Job |
Convert the lines of every record below into a JSON list of strings, one string per line, skipping blank lines. Leave the pictures out of the list.

# start of Input material

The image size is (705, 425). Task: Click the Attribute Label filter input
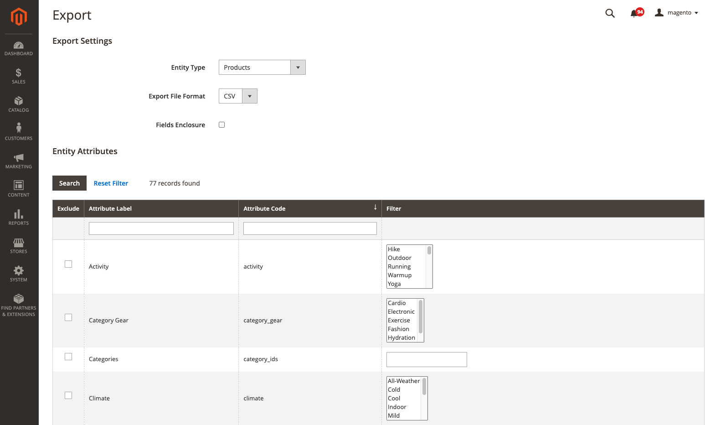pyautogui.click(x=161, y=228)
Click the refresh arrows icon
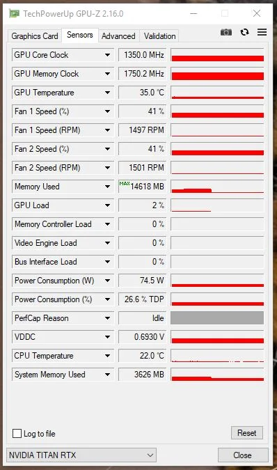 245,32
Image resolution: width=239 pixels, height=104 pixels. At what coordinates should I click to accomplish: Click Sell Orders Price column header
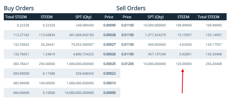(127, 17)
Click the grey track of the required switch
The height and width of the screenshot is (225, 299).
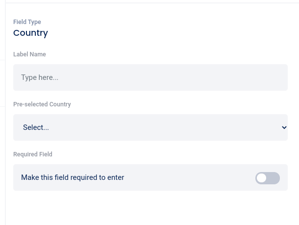click(274, 178)
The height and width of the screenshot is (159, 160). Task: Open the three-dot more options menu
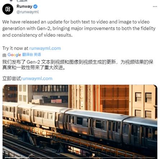155,6
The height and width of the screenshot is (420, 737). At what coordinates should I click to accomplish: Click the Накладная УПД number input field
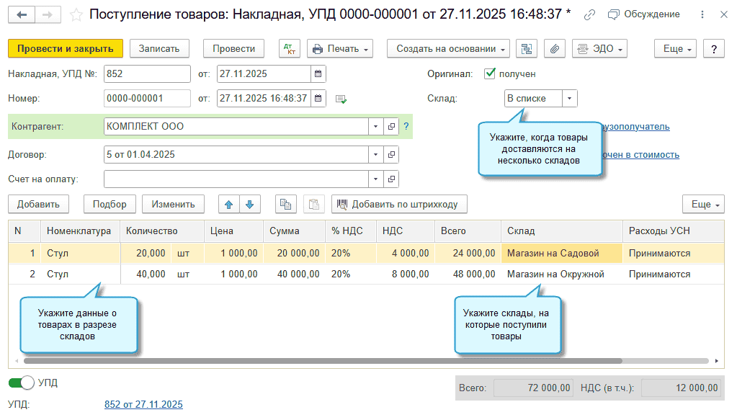tap(147, 73)
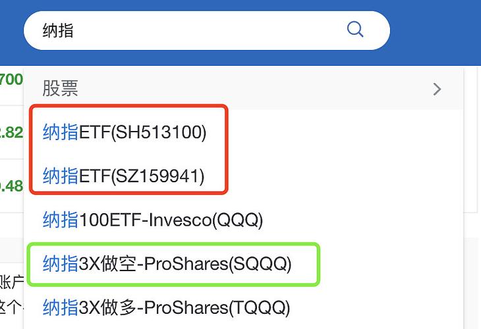481x329 pixels.
Task: Choose the 纳指ETF(SZ159941) suggestion
Action: (x=124, y=176)
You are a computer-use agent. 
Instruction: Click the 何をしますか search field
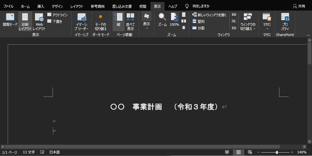coord(201,6)
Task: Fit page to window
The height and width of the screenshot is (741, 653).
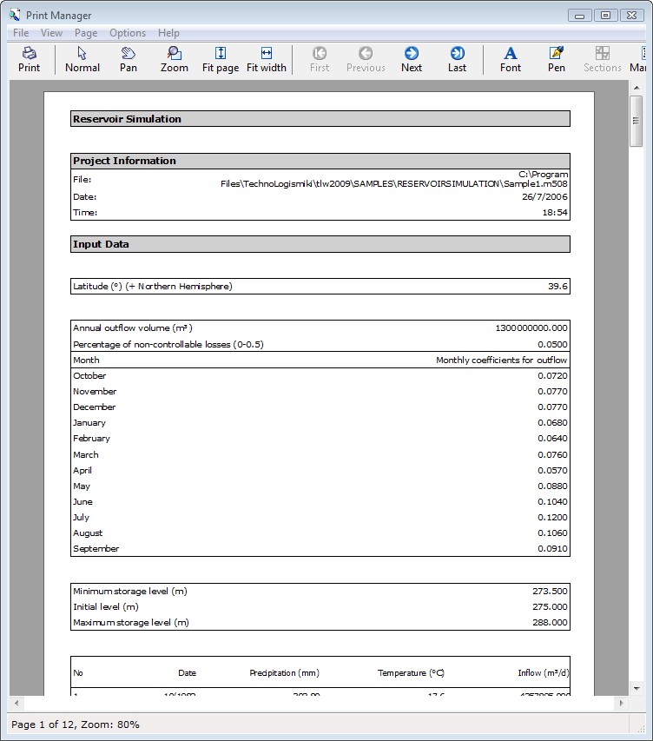Action: click(x=221, y=59)
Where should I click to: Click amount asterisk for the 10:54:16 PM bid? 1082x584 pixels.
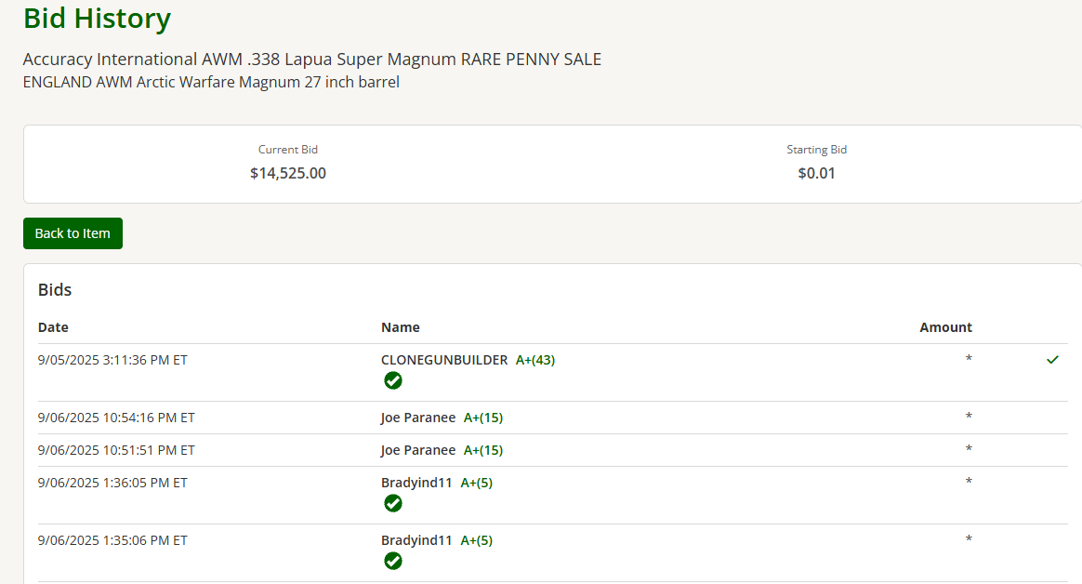[x=969, y=418]
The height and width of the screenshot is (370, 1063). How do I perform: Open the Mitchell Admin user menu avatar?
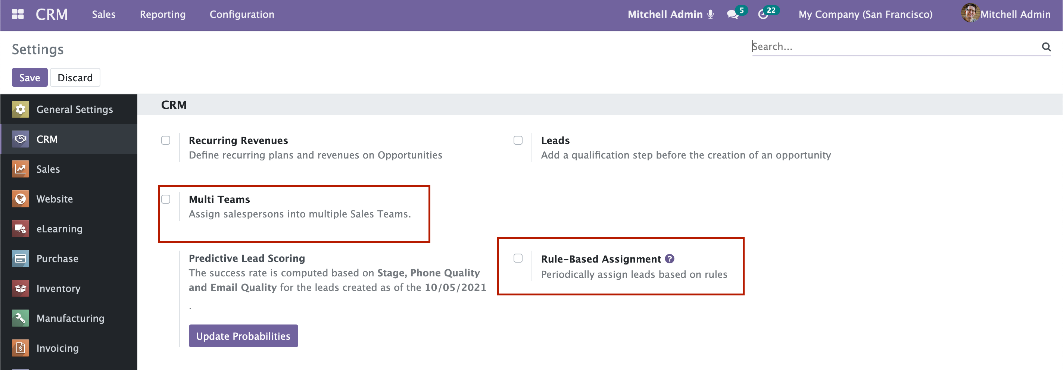point(970,13)
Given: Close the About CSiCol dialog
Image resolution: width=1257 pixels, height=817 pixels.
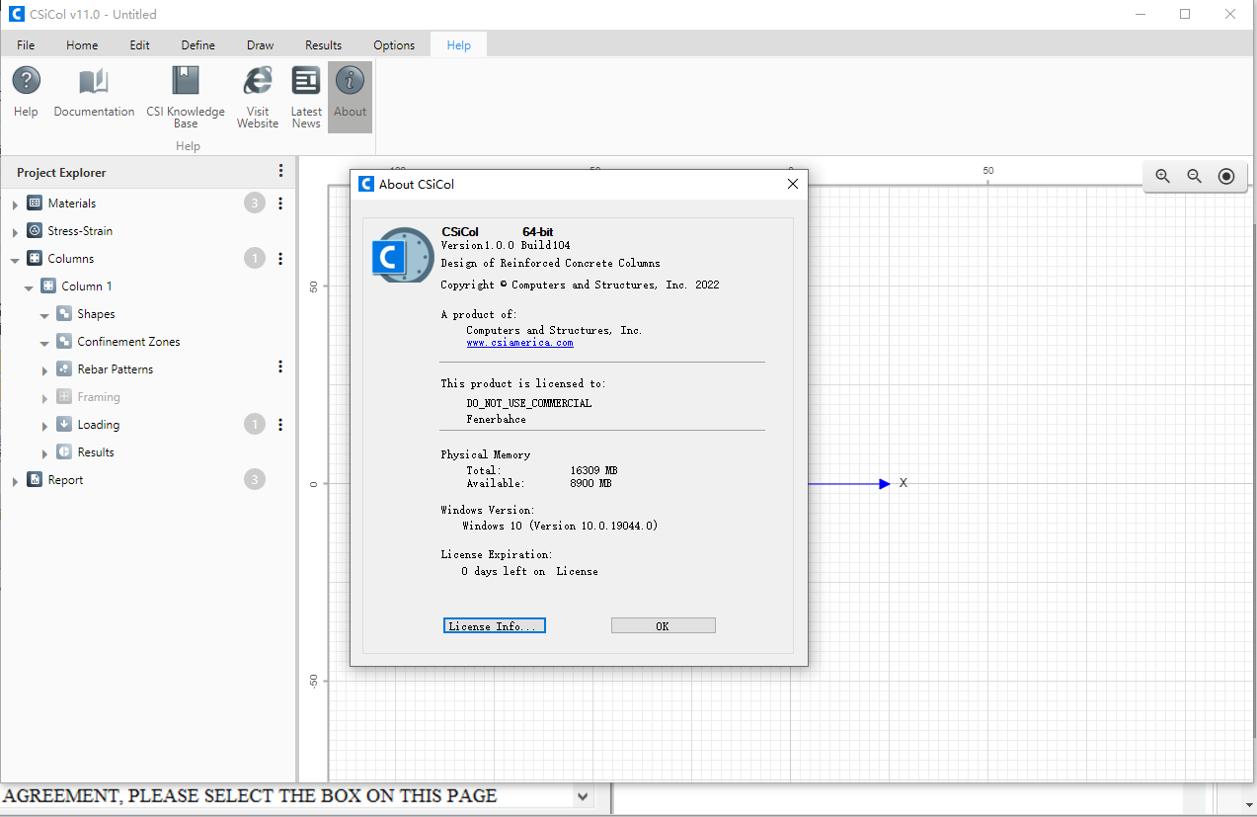Looking at the screenshot, I should coord(792,184).
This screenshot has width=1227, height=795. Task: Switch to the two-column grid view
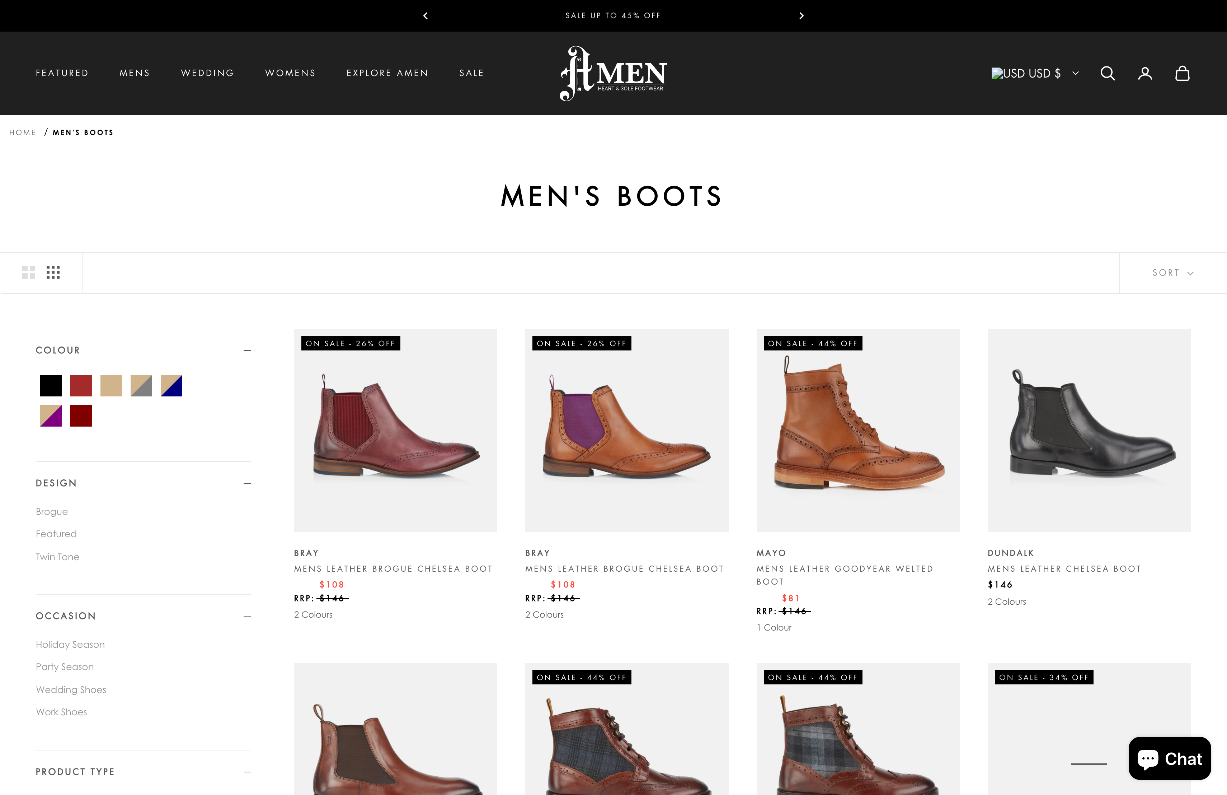[29, 272]
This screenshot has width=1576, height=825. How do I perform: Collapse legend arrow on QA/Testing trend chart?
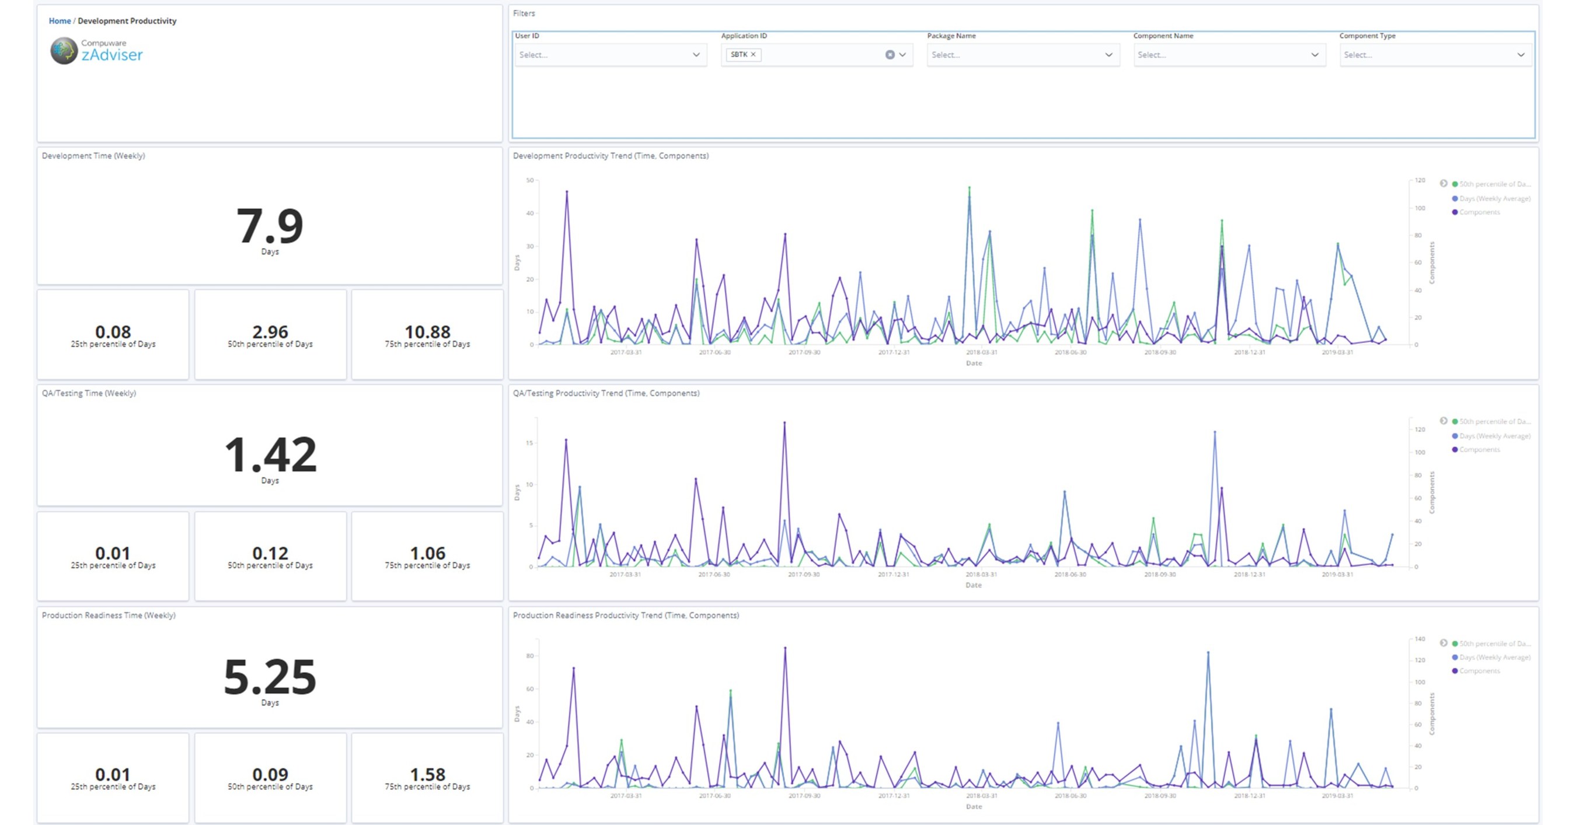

# end of Input material

Answer below |
[
  "The image size is (705, 425). Task: Click the Attribute Label filter input",
  "pyautogui.click(x=161, y=228)",
  "Click the refresh arrows icon",
  " 245,32",
  "Image resolution: width=239 pixels, height=104 pixels. At what coordinates should I click to accomplish: Click Sell Orders Price column header",
  "(127, 17)",
  "Click the grey track of the required switch",
  "The height and width of the screenshot is (225, 299).",
  "click(274, 178)",
  "The height and width of the screenshot is (159, 160). Task: Open the three-dot more options menu",
  "155,6",
  "The height and width of the screenshot is (420, 737). At what coordinates should I click to accomplish: Click the Накладная УПД number input field",
  "tap(147, 73)",
  "481x329 pixels.",
  "Task: Choose the 纳指ETF(SZ159941) suggestion",
  "Action: (x=124, y=176)",
  "You are a computer-use agent. ",
  "Instruction: Click the 何をしますか search field",
  "coord(201,6)",
  "Task: Fit page to window",
  "The height and width of the screenshot is (741, 653).",
  "Action: click(x=221, y=59)",
  "Where should I click to: Click amount asterisk for the 10:54:16 PM bid? 1082x584 pixels.",
  "[x=969, y=418]",
  "The height and width of the screenshot is (370, 1063). How do I perform: Open the Mitchell Admin user menu avatar?",
  "point(970,13)",
  "Given: Close the About CSiCol dialog",
  "Image resolution: width=1257 pixels, height=817 pixels.",
  "Looking at the screenshot, I should coord(792,184).",
  "This screenshot has width=1227, height=795. Task: Switch to the two-column grid view",
  "[29, 272]",
  "This screenshot has width=1576, height=825. How do I perform: Collapse legend arrow on QA/Testing trend chart?"
]